[Data supplied — start]

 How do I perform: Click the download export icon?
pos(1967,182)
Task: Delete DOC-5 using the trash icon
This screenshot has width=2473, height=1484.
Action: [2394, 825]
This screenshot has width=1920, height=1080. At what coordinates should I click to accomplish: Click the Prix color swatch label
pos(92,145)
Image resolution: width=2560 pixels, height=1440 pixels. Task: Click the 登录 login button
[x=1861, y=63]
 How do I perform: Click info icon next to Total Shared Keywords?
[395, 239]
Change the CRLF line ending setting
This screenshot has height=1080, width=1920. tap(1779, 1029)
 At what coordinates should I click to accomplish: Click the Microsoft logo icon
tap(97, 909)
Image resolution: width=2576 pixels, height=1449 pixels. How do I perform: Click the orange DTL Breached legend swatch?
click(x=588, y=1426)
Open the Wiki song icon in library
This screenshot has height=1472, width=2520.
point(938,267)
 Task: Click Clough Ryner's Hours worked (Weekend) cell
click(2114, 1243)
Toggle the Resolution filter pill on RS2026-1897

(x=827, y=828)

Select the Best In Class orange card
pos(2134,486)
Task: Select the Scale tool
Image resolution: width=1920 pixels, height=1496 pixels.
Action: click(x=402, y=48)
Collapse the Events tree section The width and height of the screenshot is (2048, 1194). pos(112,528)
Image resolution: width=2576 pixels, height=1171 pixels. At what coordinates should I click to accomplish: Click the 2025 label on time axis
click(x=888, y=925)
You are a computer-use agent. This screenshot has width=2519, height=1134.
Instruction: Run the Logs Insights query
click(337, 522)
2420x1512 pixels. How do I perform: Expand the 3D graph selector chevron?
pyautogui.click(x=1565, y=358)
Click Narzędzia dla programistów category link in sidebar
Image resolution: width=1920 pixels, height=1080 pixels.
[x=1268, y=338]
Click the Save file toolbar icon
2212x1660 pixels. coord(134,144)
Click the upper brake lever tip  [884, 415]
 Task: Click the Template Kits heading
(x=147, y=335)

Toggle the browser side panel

[Data supplied — finish]

» **Your instructions**
Return every record above. Copy each one exactly.

» **Written answer**
 How do I perform: Click the download export icon?
pos(1967,182)
Task: Delete DOC-5 using the trash icon
This screenshot has width=2473, height=1484.
Action: [2394, 825]
This screenshot has width=1920, height=1080. At what coordinates should I click to accomplish: Click the Prix color swatch label
pos(92,145)
Image resolution: width=2560 pixels, height=1440 pixels. Task: Click the 登录 login button
[x=1861, y=63]
 How do I perform: Click info icon next to Total Shared Keywords?
[395, 239]
Change the CRLF line ending setting
This screenshot has height=1080, width=1920. tap(1779, 1029)
 At what coordinates should I click to accomplish: Click the Microsoft logo icon
tap(97, 909)
Image resolution: width=2576 pixels, height=1449 pixels. How do I perform: Click the orange DTL Breached legend swatch?
click(x=588, y=1426)
Open the Wiki song icon in library
This screenshot has height=1472, width=2520.
point(938,267)
 Task: Click Clough Ryner's Hours worked (Weekend) cell
click(2114, 1243)
Toggle the Resolution filter pill on RS2026-1897

(x=827, y=828)

Select the Best In Class orange card
pos(2134,486)
Task: Select the Scale tool
Image resolution: width=1920 pixels, height=1496 pixels.
Action: click(x=402, y=48)
Collapse the Events tree section The width and height of the screenshot is (2048, 1194). pos(112,528)
Image resolution: width=2576 pixels, height=1171 pixels. At what coordinates should I click to accomplish: Click the 2025 label on time axis
click(x=888, y=925)
You are a computer-use agent. This screenshot has width=2519, height=1134.
Instruction: Run the Logs Insights query
click(337, 522)
2420x1512 pixels. How do I perform: Expand the 3D graph selector chevron?
pyautogui.click(x=1565, y=358)
Click Narzędzia dla programistów category link in sidebar
Image resolution: width=1920 pixels, height=1080 pixels.
[x=1268, y=338]
Click the Save file toolbar icon
2212x1660 pixels. coord(134,144)
Click the upper brake lever tip  [884, 415]
 Task: Click the Template Kits heading
(x=147, y=335)

Toggle the browser side panel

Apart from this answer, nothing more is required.